Entries for locating elements and text:
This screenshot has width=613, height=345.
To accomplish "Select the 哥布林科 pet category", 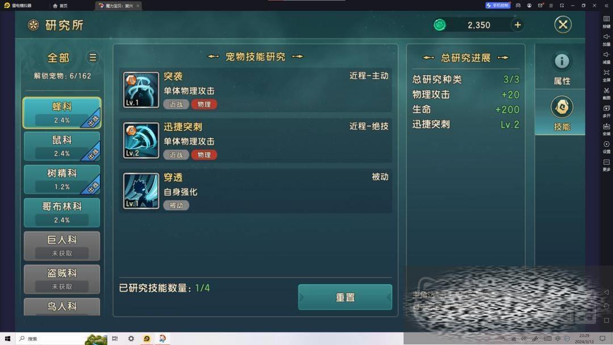I will pos(62,213).
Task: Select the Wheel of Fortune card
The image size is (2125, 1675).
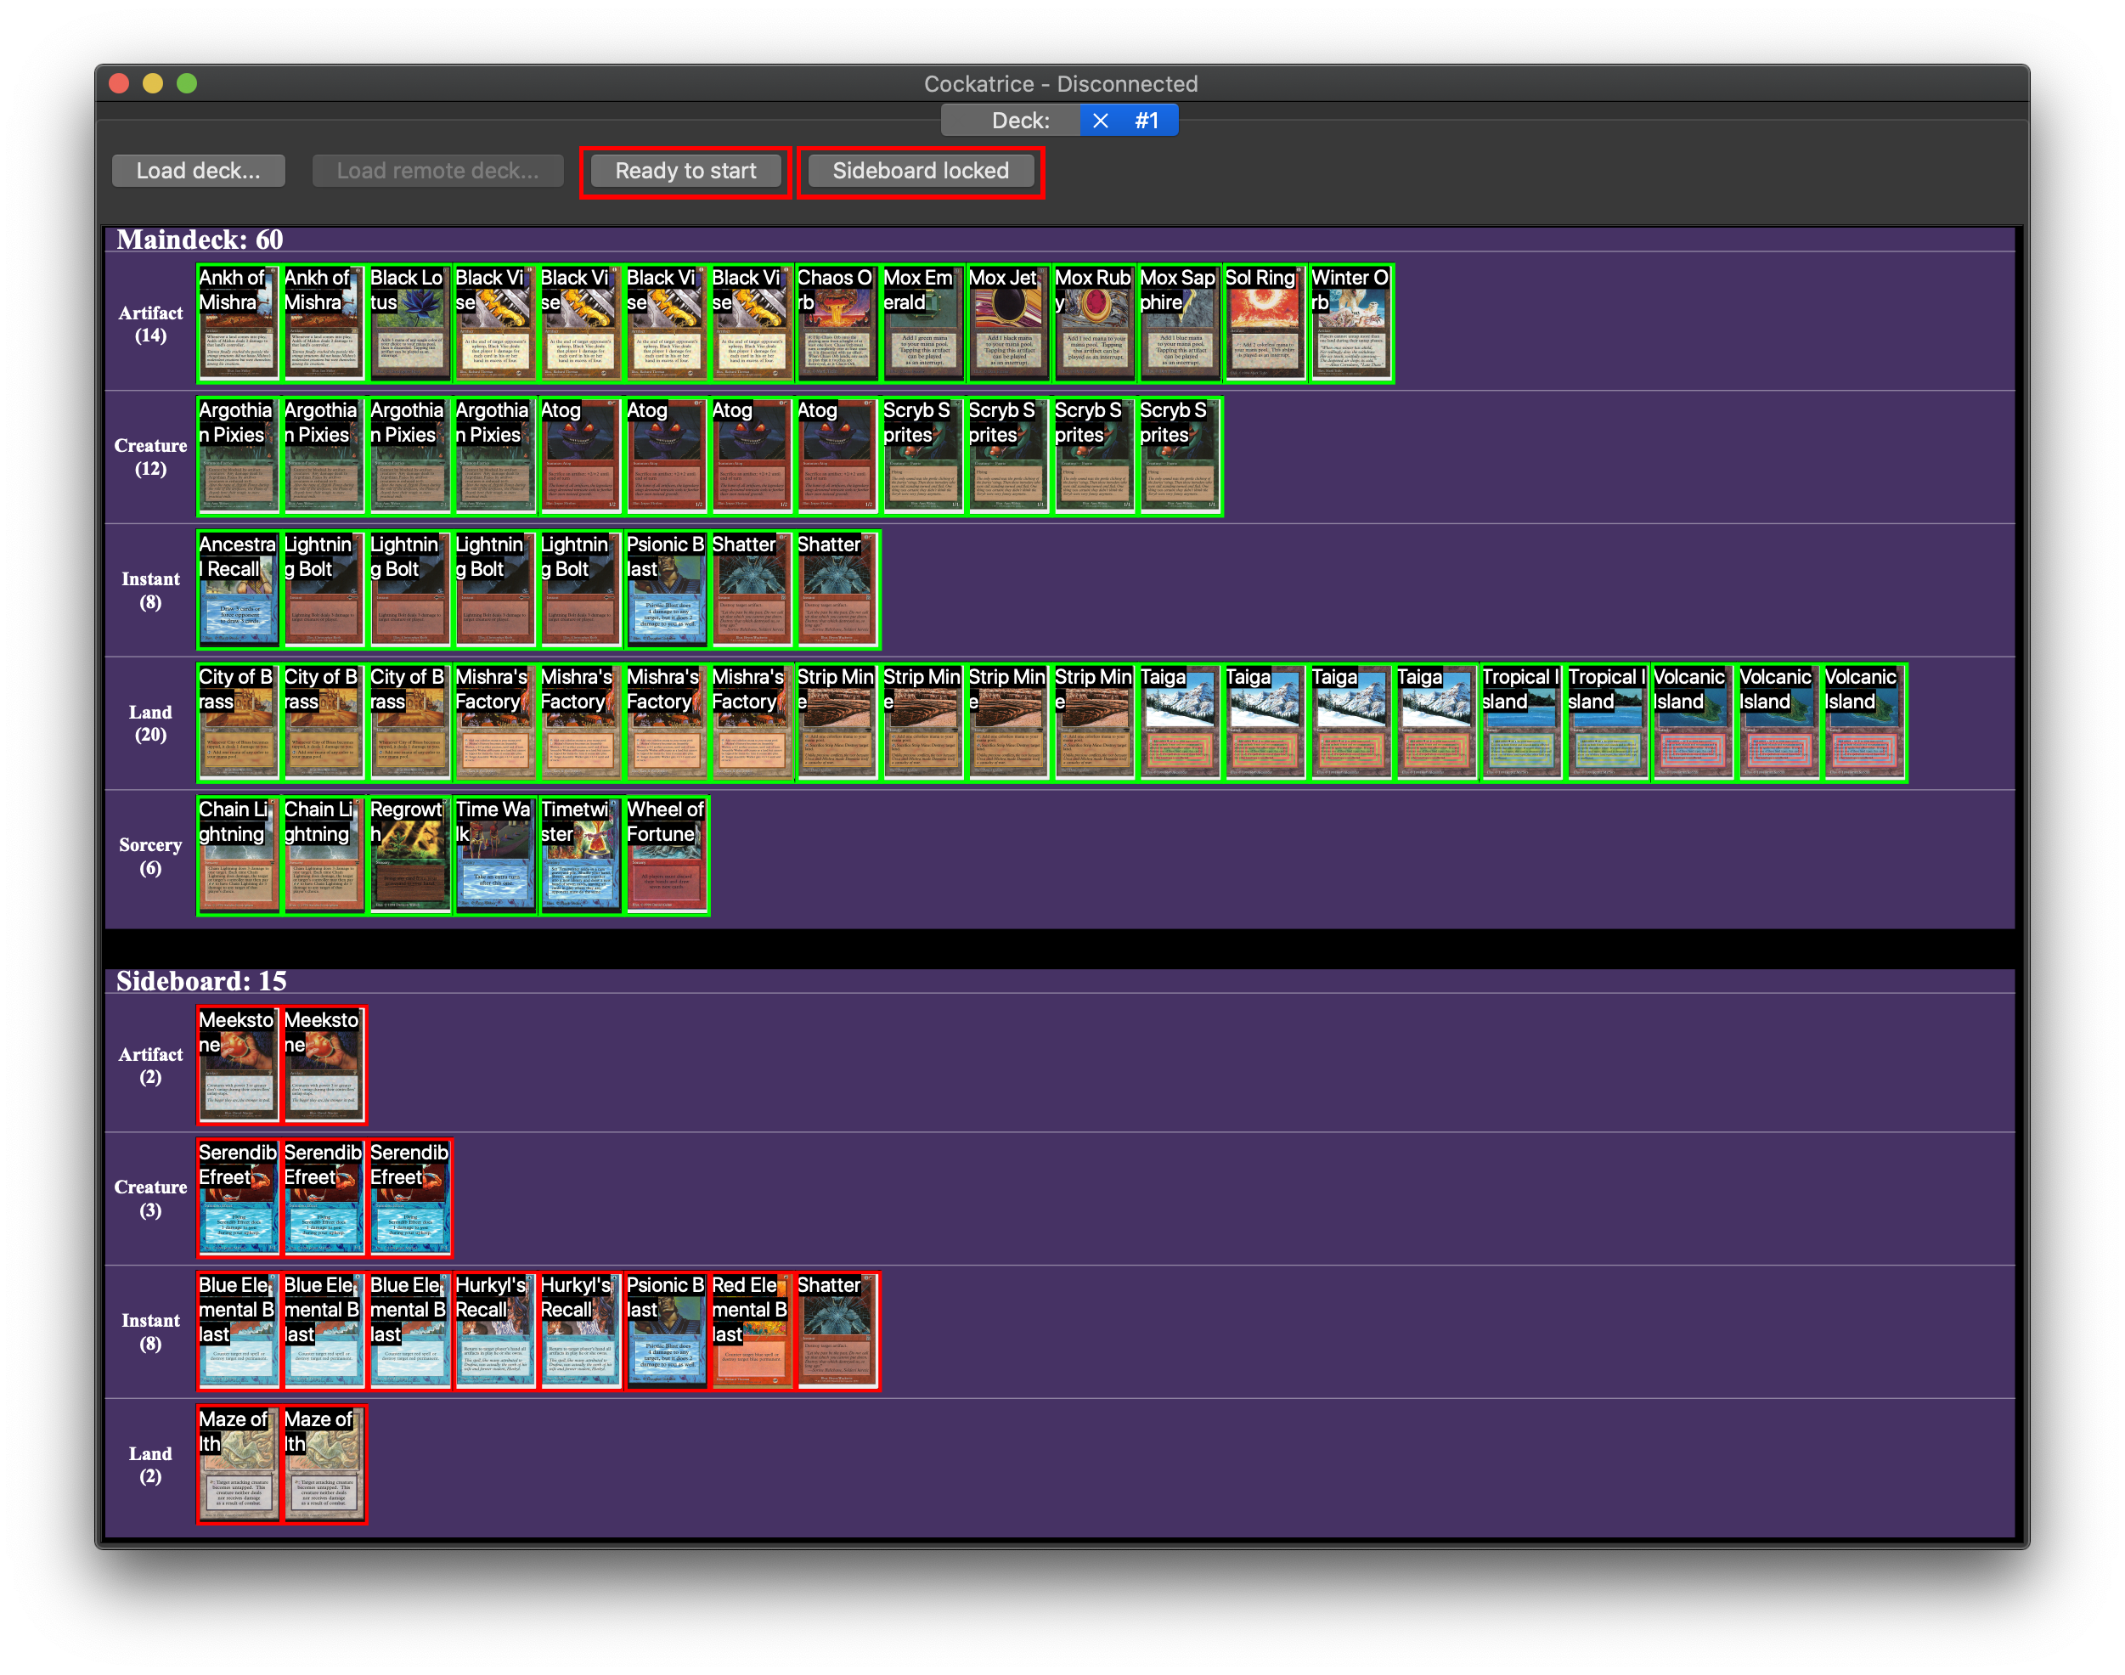Action: [666, 856]
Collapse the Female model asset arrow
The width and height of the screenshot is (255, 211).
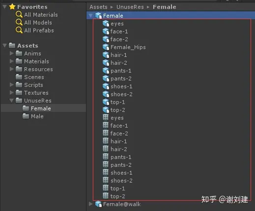[x=90, y=16]
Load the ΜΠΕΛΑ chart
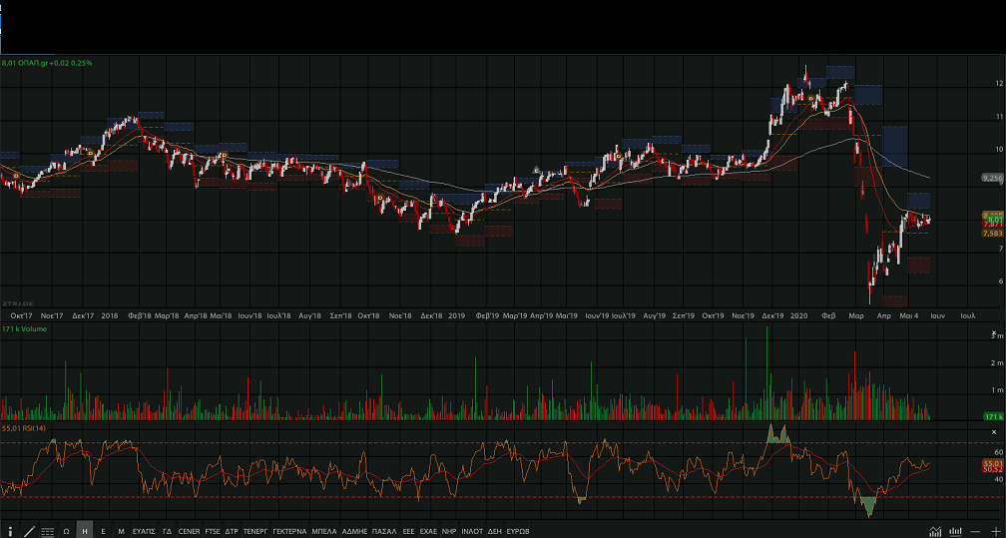The height and width of the screenshot is (538, 1006). pos(324,531)
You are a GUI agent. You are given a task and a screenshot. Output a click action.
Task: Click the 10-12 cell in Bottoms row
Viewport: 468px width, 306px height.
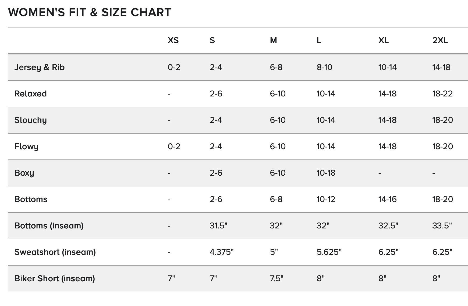(x=326, y=199)
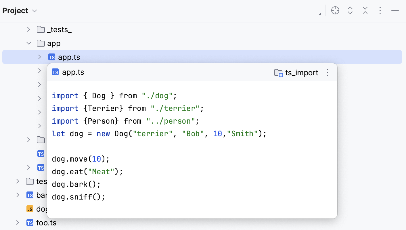Click the Select Opened File target icon
This screenshot has width=406, height=230.
click(335, 10)
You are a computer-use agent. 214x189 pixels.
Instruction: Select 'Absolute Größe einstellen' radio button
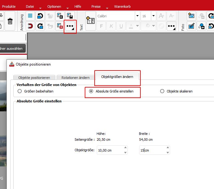pos(91,91)
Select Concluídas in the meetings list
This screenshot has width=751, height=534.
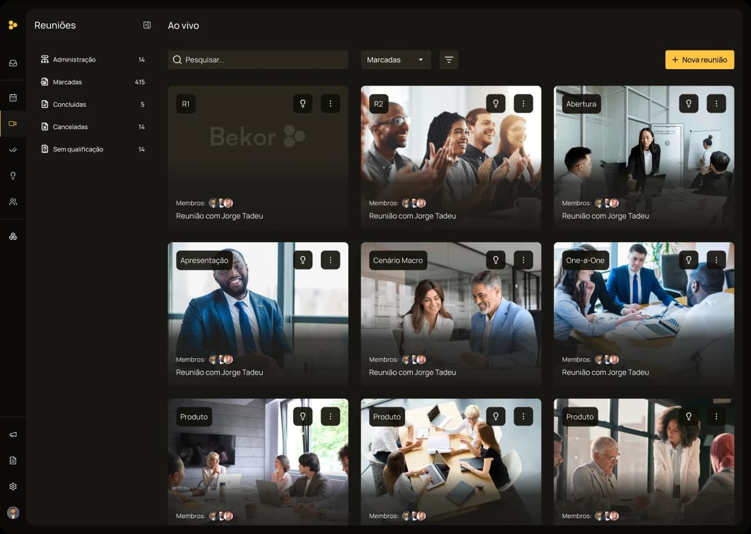point(69,104)
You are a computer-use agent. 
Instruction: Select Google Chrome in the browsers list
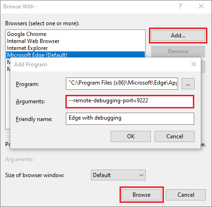tap(27, 34)
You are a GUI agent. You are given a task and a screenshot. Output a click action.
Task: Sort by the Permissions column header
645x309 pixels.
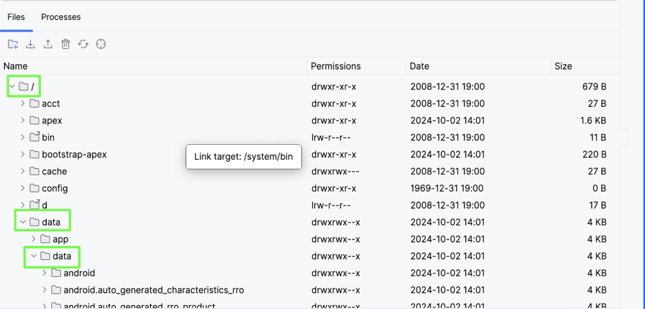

* [STATED TASK]: Rewrite the part of the lines that opens with the line containing "Select Concluídas in the meetings list" and runs through the end of the records, keeping every request and raising each coordinate in the answers by 29. Omit the pictures.

* [EXERCISE ANSWER]:
Select Concluídas in the meetings list
This screenshot has width=751, height=534.
point(98,133)
You are a computer-use agent. 
Instruction: Select Google Chrome in the browsers list
tap(56, 63)
You are a GUI agent. You are given a task and a screenshot. Output a click action.
Task: Sort by the Permissions column header
645x309 pixels.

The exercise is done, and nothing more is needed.